Now levying additional taxes on non-profit organizations (NPOs) by adding clause D in Section 100C of the Income Tax Ordinance seems to be an uninformed decision reflected in the current Finance Bill 2017. Would this decision add any significance to revenues or act as a hindrance in the way of uplifting marginalized segments of society? NPOs’ money is largely humanitarian aid received as charity and exempted from tax across the world. Will it be taxed even after Islamabad signed 27 UN conventions? And shouldn’t it be dealt with by the Federal Board of Revenue (FBR) and not the Economic Affairs Division (EAD)?
The Finance Bill 2017 asks NPOs to limit their administrative cost up to 15% and pay 10% tax on surplus money. If they do not comply, they shall be taxed at the corporate tax rate of 30%. Before opening Pandora’s Box of implications on NPOs, a quick point on opportunity cost of levying tax is that according to rough estimates there are 100,000 NPOs that may contribute to the tax deficit of 0.01% to 0.03% only, as less than 10,000 carry that operational size. On the other hand, this shall hinder social uplift of marginalized segments by opening ways to breaching, leaking and corruption as NPOs survival strategy because it is impossible for them to comply with the change.
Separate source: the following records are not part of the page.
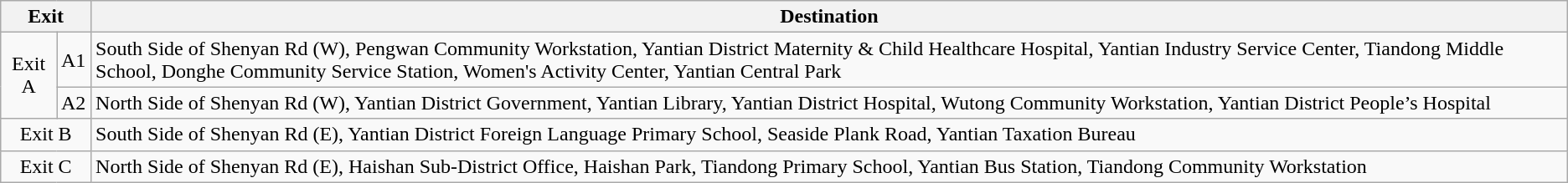
North Side of Shenyan Rd (E), Haishan Sub-District Office, Haishan Park, Tiandong Primary School, Yantian Bus Station, Tiandong Community Workstation (829, 167)
Destination (829, 17)
Exit B (46, 135)
Exit (46, 17)
Exit A (28, 75)
A1 (74, 60)
Exit C (46, 167)
South Side of Shenyan Rd (E), Yantian District Foreign Language Primary School, Seaside Plank Road, Yantian Taxation Bureau (829, 135)
A2 (74, 103)
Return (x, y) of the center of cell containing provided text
One of the issues related to NPOs is the popular myth that they get enormous money to propagate foreign agendas and dubious practices. This general perception lacks substance and evidence. On the basis of such assumptions, we cannot make policy decisions to bar their functioning by imposing unnecessary sanctions of NOCs and now undue taxes. In comparison, we should look at the contribution made by NPOs in the social development sector. They have given employment opportunities to more than 500,000 individuals from poor and marginalized communities. They are working hand in hand with the government as an ally in all sectors. Limiting them to 15% administrative cost will result in an employment recession.
Another issue is that the NPOs calendar may not be in accordance with the government’s calendar because the donors’ timeline varies around the year. For example, if a year-long project begins from February and is unable to spend all its funds before June 30, on July 1 st the FBR may consider the unspent cost as surplus and impose 10% tax on it, forgetting that this money is the receipt and expense of already planned activities which is neither savings nor surplus.
There is a dire need to segregate NPOs as they are not business-oriented or profit-making entities. Dealing with philanthropic transactions as business transactions, shows the government’s lack of capacity and expertise in the particular area. Besides, the FBR should not be the institution dealing with NPOs. Pakistan recently signed 27 UN conventions, including human, social and environment rights governance principles. On the one hand, we want to receive humanitarian aid to strengthen our social and private sector and on the other, we are stepping out of its mandate by levying taxes.
We need to review this decision and increase the growth rate instead of burdening the existing structures. By improving economic and social growth we can increase numbers to direct and indirect taxpayers. Broadening the base for tax collection and maximizing documentation of cash economy flows can also be added avenues.